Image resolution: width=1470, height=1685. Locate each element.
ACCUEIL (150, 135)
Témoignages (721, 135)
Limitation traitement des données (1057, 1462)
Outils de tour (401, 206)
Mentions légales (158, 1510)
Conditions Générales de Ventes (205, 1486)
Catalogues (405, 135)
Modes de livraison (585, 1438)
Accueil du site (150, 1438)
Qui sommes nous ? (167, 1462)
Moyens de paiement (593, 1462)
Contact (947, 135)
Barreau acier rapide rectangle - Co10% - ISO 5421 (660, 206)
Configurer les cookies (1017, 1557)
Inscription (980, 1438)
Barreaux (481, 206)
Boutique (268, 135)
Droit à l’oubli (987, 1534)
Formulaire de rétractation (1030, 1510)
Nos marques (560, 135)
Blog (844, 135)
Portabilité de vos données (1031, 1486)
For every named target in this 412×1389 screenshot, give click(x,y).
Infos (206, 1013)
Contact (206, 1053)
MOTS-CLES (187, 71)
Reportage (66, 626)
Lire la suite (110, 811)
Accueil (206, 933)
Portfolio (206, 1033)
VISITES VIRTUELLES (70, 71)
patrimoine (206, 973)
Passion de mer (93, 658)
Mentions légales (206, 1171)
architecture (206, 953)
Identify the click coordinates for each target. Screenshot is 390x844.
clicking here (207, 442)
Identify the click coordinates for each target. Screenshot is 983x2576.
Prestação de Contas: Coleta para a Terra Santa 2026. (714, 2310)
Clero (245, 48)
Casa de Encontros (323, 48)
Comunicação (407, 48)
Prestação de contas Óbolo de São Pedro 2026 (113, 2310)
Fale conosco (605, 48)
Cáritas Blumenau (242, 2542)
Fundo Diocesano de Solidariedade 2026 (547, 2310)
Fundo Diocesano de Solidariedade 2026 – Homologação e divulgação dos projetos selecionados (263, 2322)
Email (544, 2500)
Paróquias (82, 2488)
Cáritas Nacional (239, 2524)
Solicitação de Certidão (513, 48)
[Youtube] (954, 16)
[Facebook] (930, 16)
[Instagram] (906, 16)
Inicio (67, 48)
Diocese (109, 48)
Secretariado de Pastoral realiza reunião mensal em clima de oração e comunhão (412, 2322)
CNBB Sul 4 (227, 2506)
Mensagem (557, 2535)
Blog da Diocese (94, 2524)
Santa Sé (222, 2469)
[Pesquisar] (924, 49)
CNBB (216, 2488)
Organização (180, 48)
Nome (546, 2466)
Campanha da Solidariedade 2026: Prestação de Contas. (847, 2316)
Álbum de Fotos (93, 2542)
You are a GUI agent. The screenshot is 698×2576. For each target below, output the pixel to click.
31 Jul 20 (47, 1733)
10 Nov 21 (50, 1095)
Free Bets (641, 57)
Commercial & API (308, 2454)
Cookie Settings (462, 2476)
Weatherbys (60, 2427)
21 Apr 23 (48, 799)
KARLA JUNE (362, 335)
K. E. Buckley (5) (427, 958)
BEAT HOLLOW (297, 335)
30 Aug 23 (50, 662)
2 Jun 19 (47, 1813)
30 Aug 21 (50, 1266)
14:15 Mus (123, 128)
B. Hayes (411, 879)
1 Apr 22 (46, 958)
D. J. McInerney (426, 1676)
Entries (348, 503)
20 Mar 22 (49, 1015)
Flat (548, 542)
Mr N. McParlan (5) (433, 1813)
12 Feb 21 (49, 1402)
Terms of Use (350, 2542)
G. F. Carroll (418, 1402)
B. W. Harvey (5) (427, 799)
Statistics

Task statement. Restate the material word for word.

Task response.
Image resolution: width=1470, height=1685. Locate each element.
ACCUEIL (150, 135)
Témoignages (721, 135)
Limitation traitement des données (1057, 1462)
Outils de tour (401, 206)
Mentions légales (158, 1510)
Conditions Générales de Ventes (205, 1486)
Catalogues (405, 135)
Modes de livraison (585, 1438)
Accueil du site (150, 1438)
Qui sommes nous ? (167, 1462)
Moyens de paiement (593, 1462)
Contact (947, 135)
Barreau acier rapide rectangle - Co10% - ISO 5421 (660, 206)
Configurer les cookies (1017, 1557)
Inscription (980, 1438)
Barreaux (481, 206)
Boutique (268, 135)
Droit à l’oubli (987, 1534)
Formulaire de rétractation (1030, 1510)
Nos marques (560, 135)
Blog (844, 135)
Portabilité de vos données (1031, 1486)
For every named target in this 412×1389 screenshot, give click(x,y).
Infos (206, 1013)
Contact (206, 1053)
MOTS-CLES (187, 71)
Reportage (66, 626)
Lire la suite (110, 811)
Accueil (206, 933)
Portfolio (206, 1033)
VISITES VIRTUELLES (70, 71)
patrimoine (206, 973)
Passion de mer (93, 658)
Mentions légales (206, 1171)
architecture (206, 953)
Identify the click coordinates for each target. Screenshot is 390x844.
clicking here (207, 442)
Identify the click coordinates for each target. Screenshot is 983x2576.
Prestação de Contas: Coleta para a Terra Santa 2026. (714, 2310)
Clero (245, 48)
Casa de Encontros (323, 48)
Comunicação (407, 48)
Prestação de contas Óbolo de São Pedro 2026 (113, 2310)
Fale conosco (605, 48)
Cáritas Blumenau (242, 2542)
Fundo Diocesano de Solidariedade 2026 (547, 2310)
Fundo Diocesano de Solidariedade 2026 – Homologação e divulgação dos projetos selecionados (263, 2322)
Email (544, 2500)
Paróquias (82, 2488)
Cáritas Nacional (239, 2524)
Solicitação de Certidão (513, 48)
[Youtube] (954, 16)
[Facebook] (930, 16)
[Instagram] (906, 16)
Inicio (67, 48)
Diocese (109, 48)
Secretariado de Pastoral realiza reunião mensal em clima de oração e comunhão (412, 2322)
CNBB Sul 4 (227, 2506)
Mensagem (557, 2535)
Blog da Diocese (94, 2524)
Santa Sé (222, 2469)
[Pesquisar] (924, 49)
CNBB (216, 2488)
Organização (180, 48)
Nome (546, 2466)
Campanha da Solidariedade 2026: Prestação de Contas. (847, 2316)
Álbum de Fotos (93, 2542)
You are a GUI agent. The screenshot is 698×2576. For each target below, output the pixel to click.
31 Jul 20 (47, 1733)
10 Nov 21 (50, 1095)
Free Bets (641, 57)
Commercial & API (308, 2454)
Cookie Settings (462, 2476)
Weatherbys (60, 2427)
21 Apr 23 (48, 799)
KARLA JUNE (362, 335)
K. E. Buckley (5) (427, 958)
BEAT HOLLOW (297, 335)
30 Aug 23 (50, 662)
2 Jun 19 (47, 1813)
30 Aug 21 (50, 1266)
14:15 Mus (123, 128)
B. Hayes (411, 879)
1 Apr 22 (46, 958)
D. J. McInerney (426, 1676)
Entries (348, 503)
20 Mar 22 (49, 1015)
Flat (548, 542)
Mr N. McParlan (5) (433, 1813)
12 Feb 21 (49, 1402)
Terms of Use (350, 2542)
G. F. Carroll (418, 1402)
B. W. Harvey (5) (427, 799)
Statistics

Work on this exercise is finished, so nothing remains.